Glyphosat: Entscheidung vertagt

Die EU-Kommission fand neuerlich nicht die erforderliche Mehrheit für ihren Vorschlag zur Zulassungsverlängerung.

Foto: BMLFUW/Alexander Haiden
„Wichtige Substanz“ für den Pflanzenschutz: Die IPG hält die Ablehnung von Glyphosat durch die Politik für nicht nachvollziehbar.

 

Erneut gescheitert ist die EU-Kommission mit ihrem Versuch, die Zulassung des Pflanzenschutzmittels Glyphosat um weitere zehn Jahre zu verlängern. Im Standing Committee on Plants, Animals, Food and Feed (PAFF Committee) kam die notwendige „qualifizierte Mehrheit“ der Stimmen der EU-Mitgliedsstaaten auch am 25. Oktober nicht zustande, berichtete die Kommission. „Qualifizierte Mehrheit“ bzw. „doppelte Mehrheit“ bedeutet, dass einem Vorschlag mindestens 55 Prozent der Mitgliedsstaaten zustimmen müssen, die mindestens 65 Prozent der Bevölkerung der Europäischen Union repräsentieren.
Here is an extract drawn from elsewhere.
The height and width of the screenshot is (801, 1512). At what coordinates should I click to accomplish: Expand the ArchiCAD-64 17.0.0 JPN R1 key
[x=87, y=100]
Nicht überwinden konnte die Kommission die 65-Prozent-Hürde: Jene 16 Staaten, die ihr die Zustimmung erteilten, brachten diesen Bevölkerungsanteil nicht zustande. Zehn Staaten stimmten gegen den Vorschlag der Kommission (Belgien, Frankreich, Griechenland, Italien, Kroatien, Luxemburg, Malta, Österreich, Schweden sowie Slowenien). Zwei, Deutschland und Portugal, enthielten sich der Stimme. Die EU-Kommission kündigte an, einen Vorschlag zur Zulassungsveränderung in den kommenden Wochen nochmals zur Abstimmung zu bringen. Die geltende Genehmigung für den Einsatz von Glyphosat läuft bis Jahresende. Wird sie nicht verlängert, dürfen Restbestände noch binnen anderthalb Jahren verbraucht werden, also bis Mitte 2019.

 

Ungehalten reagierte die Industriegruppe Pflanzenschutz (IGP). „Wirkstoffe sind wichtige Substanzen für landwirtschaftliche Kulturen, um diese vor Krankheiten, Schädlingen sowie Unkraut zu schützen. Eine Entscheidung für oder einen Wirkstoff sollte daher keinesfalls emotional, sondern sachlich auf Basis von Fakten getroffen werden. Stattdessen wird jetzt bei Glyphosat die Angstmache gefördert, die das zutiefst verwerfliche Spiel mit der Angst vor Menschen vor Krebs für unlautere Ziele missbraucht“, verlautete Obmann Christian Stockmar. Er bezeichnete die Position der Staaten, die die Zulassungsverlängerung ablehnen, als „nicht nachvollziehbar. Dass politische Entscheidungsträger NGO-Kampagnen den Vorzug gegenüber wissenschaftlichen Fakten geben, ist ein maßgeblicher Faktor dafür, dass Europa als Forschungs-, Wissenschafts-, Landwirtschafts- und Wirtschaftsstandort weiter zurückfällt. Es fehlt schlichtweg die notwendige Planbarkeit, Rechtssicherheit sowie zunehmend die Wettbewerbsfähigkeit für die heimische Landwirtschaft und Wirtschaft.“

 

Einmal mehr wiederholte Stockmar, dass Glyphosat bei „sachgemäßem Einsatz nicht krebserregend für Menschen“ sei. Dies werde durch „3.300 Studien mit insgesamt 90.000 Seiten“ bestätigt. Ferner seien auch alle Gesundheitsbehörden der Welt zu diesem Ergebnis gelangt, „die mit einer Bewertung von Glyphosat befasst waren und denen die Originaldaten vorlagen“. Darunter befinden sich laut Stockmar die Europäische Lebensmittelsicherheitsbehörde EFSA, die US-amerikanische EPA, die kanadische Bewertungsbehörde Pest Management Regulatory Agency (PMRA), die Australian Pesticides and Veterinary Medicines Authority (APVMA), das Deutsche Bundesinstitut für Risikobewertung (BfR) sowie die Europäische Chemikalienagentur (ECHA).

 

Am 24. Oktober plädierte das EU-Parlament dafür, den Einsatz von Glyphosat in der Europäischen Union ab 2022 vollständig zu verbieten. Für den Beschluss hatten sich unter anderem die Grünen stark gemacht.